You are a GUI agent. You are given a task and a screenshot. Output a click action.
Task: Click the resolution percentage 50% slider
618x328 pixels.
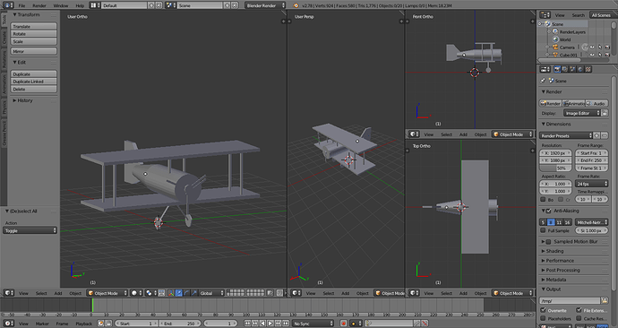[x=555, y=168]
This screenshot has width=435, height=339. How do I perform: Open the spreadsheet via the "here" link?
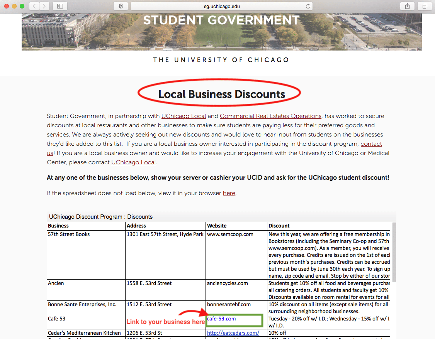(229, 193)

------------------------------------

● What to produce:
Could you give the material above again, exactly and without its pictures?

● Exercise solution:
You are a GUI agent. You are given a task and a screenshot. Output a click action.
Task: Click the resolution percentage 50% slider
618x328 pixels.
[x=555, y=168]
This screenshot has width=435, height=339. How do I perform: Open the spreadsheet via the "here" link?
(229, 193)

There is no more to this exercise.